[SOURCE RECORDS Boundary: Start]

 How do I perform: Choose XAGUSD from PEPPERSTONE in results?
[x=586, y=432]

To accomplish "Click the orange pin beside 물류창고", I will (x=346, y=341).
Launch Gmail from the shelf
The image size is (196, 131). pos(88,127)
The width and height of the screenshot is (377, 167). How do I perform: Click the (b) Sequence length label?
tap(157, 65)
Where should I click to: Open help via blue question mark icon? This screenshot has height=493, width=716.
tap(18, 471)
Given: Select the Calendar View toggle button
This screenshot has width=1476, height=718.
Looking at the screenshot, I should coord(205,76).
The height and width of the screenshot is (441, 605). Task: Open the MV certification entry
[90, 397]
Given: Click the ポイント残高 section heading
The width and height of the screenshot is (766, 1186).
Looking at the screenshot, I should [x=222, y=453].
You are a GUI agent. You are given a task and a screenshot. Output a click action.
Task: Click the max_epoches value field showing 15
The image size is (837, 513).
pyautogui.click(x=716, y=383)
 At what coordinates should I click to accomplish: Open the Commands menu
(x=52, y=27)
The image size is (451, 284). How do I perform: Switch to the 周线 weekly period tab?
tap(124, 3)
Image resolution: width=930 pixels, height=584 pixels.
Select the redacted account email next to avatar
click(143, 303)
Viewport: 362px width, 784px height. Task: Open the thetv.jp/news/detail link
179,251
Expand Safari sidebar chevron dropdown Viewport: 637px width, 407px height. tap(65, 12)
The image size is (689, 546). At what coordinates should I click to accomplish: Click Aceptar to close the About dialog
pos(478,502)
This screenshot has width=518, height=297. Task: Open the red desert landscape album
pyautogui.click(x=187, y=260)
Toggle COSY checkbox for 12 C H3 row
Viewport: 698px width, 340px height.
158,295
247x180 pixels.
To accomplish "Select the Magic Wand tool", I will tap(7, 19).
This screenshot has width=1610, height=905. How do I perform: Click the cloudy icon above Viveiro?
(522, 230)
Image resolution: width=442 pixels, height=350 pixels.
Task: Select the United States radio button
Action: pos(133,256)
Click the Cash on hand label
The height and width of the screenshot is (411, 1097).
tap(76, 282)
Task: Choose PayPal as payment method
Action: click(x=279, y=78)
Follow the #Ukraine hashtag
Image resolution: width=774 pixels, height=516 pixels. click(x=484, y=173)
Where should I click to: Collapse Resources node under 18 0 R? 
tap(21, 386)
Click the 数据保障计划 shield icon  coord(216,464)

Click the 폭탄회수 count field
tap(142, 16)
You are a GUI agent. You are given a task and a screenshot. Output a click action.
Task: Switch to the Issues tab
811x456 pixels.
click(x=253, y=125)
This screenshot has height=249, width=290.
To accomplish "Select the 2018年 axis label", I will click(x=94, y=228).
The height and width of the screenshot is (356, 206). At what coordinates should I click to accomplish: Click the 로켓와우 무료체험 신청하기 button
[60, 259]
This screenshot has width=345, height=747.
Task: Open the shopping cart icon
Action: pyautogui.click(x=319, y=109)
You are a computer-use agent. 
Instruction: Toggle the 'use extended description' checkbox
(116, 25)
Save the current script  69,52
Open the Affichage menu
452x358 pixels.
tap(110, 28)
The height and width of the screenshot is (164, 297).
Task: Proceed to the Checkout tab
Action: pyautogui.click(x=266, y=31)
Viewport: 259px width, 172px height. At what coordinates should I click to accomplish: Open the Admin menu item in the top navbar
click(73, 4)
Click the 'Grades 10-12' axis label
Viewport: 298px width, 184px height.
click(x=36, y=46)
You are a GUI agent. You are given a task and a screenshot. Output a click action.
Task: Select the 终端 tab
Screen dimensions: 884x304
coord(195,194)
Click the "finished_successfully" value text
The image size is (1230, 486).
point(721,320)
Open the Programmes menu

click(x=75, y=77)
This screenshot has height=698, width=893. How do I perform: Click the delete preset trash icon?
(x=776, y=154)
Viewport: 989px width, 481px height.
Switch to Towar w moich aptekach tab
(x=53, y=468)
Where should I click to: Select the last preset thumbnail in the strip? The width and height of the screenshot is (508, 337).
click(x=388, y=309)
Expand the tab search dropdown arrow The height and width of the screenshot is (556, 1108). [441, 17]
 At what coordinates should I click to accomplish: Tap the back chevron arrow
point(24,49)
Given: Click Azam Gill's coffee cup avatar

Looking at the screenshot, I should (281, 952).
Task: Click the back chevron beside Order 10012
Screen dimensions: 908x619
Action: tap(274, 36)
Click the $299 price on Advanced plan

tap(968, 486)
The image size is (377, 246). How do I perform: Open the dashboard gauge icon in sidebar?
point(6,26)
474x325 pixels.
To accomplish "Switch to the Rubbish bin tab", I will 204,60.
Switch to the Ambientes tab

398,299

[SOURCE RECORDS Boundary: End]

■ ABOUT THIS TASK
Repeat the whole listing above exactly.

■ YOUR SOLUTION
 How do I perform: Choose XAGUSD from PEPPERSTONE in results?
[x=586, y=432]

To accomplish "Click the orange pin beside 물류창고", I will (x=346, y=341).
Launch Gmail from the shelf
The image size is (196, 131). pos(88,127)
The width and height of the screenshot is (377, 167). How do I perform: Click the (b) Sequence length label?
tap(157, 65)
Where should I click to: Open help via blue question mark icon? This screenshot has height=493, width=716.
tap(18, 471)
Given: Select the Calendar View toggle button
This screenshot has width=1476, height=718.
Looking at the screenshot, I should coord(205,76).
The height and width of the screenshot is (441, 605). Task: Open the MV certification entry
[90, 397]
Given: Click the ポイント残高 section heading
The width and height of the screenshot is (766, 1186).
Looking at the screenshot, I should [x=222, y=453].
You are a GUI agent. You are given a task and a screenshot. Output a click action.
Task: Click the max_epoches value field showing 15
The image size is (837, 513).
pyautogui.click(x=716, y=383)
 At what coordinates should I click to accomplish: Open the Commands menu
(x=52, y=27)
The image size is (451, 284). How do I perform: Switch to the 周线 weekly period tab?
tap(124, 3)
Image resolution: width=930 pixels, height=584 pixels.
Select the redacted account email next to avatar
click(143, 303)
Viewport: 362px width, 784px height. Task: Open the thetv.jp/news/detail link
179,251
Expand Safari sidebar chevron dropdown Viewport: 637px width, 407px height. tap(65, 12)
The image size is (689, 546). At what coordinates should I click to accomplish: Click Aceptar to close the About dialog
pos(478,502)
This screenshot has width=518, height=297. Task: Open the red desert landscape album
pyautogui.click(x=187, y=260)
Toggle COSY checkbox for 12 C H3 row
Viewport: 698px width, 340px height.
158,295
247x180 pixels.
To accomplish "Select the Magic Wand tool", I will tap(7, 19).
This screenshot has width=1610, height=905. How do I perform: Click the cloudy icon above Viveiro?
(522, 230)
Image resolution: width=442 pixels, height=350 pixels.
Task: Select the United States radio button
Action: pos(133,256)
Click the Cash on hand label
The height and width of the screenshot is (411, 1097).
tap(76, 282)
Task: Choose PayPal as payment method
Action: click(x=279, y=78)
Follow the #Ukraine hashtag
Image resolution: width=774 pixels, height=516 pixels. click(x=484, y=173)
Where should I click to: Collapse Resources node under 18 0 R? 
tap(21, 386)
Click the 数据保障计划 shield icon  coord(216,464)

Click the 폭탄회수 count field
tap(142, 16)
You are a GUI agent. You are given a task and a screenshot. Output a click action.
Task: Switch to the Issues tab
811x456 pixels.
click(x=253, y=125)
This screenshot has height=249, width=290.
To accomplish "Select the 2018年 axis label", I will click(x=94, y=228).
The height and width of the screenshot is (356, 206). At what coordinates should I click to accomplish: Click the 로켓와우 무료체험 신청하기 button
[60, 259]
This screenshot has width=345, height=747.
Task: Open the shopping cart icon
Action: pyautogui.click(x=319, y=109)
You are a computer-use agent. 
Instruction: Toggle the 'use extended description' checkbox
(116, 25)
Save the current script  69,52
Open the Affichage menu
452x358 pixels.
tap(110, 28)
The height and width of the screenshot is (164, 297).
Task: Proceed to the Checkout tab
Action: pyautogui.click(x=266, y=31)
Viewport: 259px width, 172px height. At what coordinates should I click to accomplish: Open the Admin menu item in the top navbar
click(73, 4)
Click the 'Grades 10-12' axis label
Viewport: 298px width, 184px height.
click(x=36, y=46)
You are a GUI agent. You are given a task and a screenshot. Output a click action.
Task: Select the 终端 tab
Screen dimensions: 884x304
coord(195,194)
Click the "finished_successfully" value text
The image size is (1230, 486).
point(721,320)
Open the Programmes menu

click(x=75, y=77)
This screenshot has height=698, width=893. How do I perform: Click the delete preset trash icon?
(x=776, y=154)
Viewport: 989px width, 481px height.
Switch to Towar w moich aptekach tab
(x=53, y=468)
Where should I click to: Select the last preset thumbnail in the strip? The width and height of the screenshot is (508, 337).
click(x=388, y=309)
Expand the tab search dropdown arrow The height and width of the screenshot is (556, 1108). [441, 17]
 At what coordinates should I click to accomplish: Tap the back chevron arrow
point(24,49)
Given: Click Azam Gill's coffee cup avatar

Looking at the screenshot, I should (281, 952).
Task: Click the back chevron beside Order 10012
Screen dimensions: 908x619
Action: tap(274, 36)
Click the $299 price on Advanced plan

tap(968, 486)
The image size is (377, 246). How do I perform: Open the dashboard gauge icon in sidebar?
point(6,26)
474x325 pixels.
To accomplish "Switch to the Rubbish bin tab", I will 204,60.
Switch to the Ambientes tab

398,299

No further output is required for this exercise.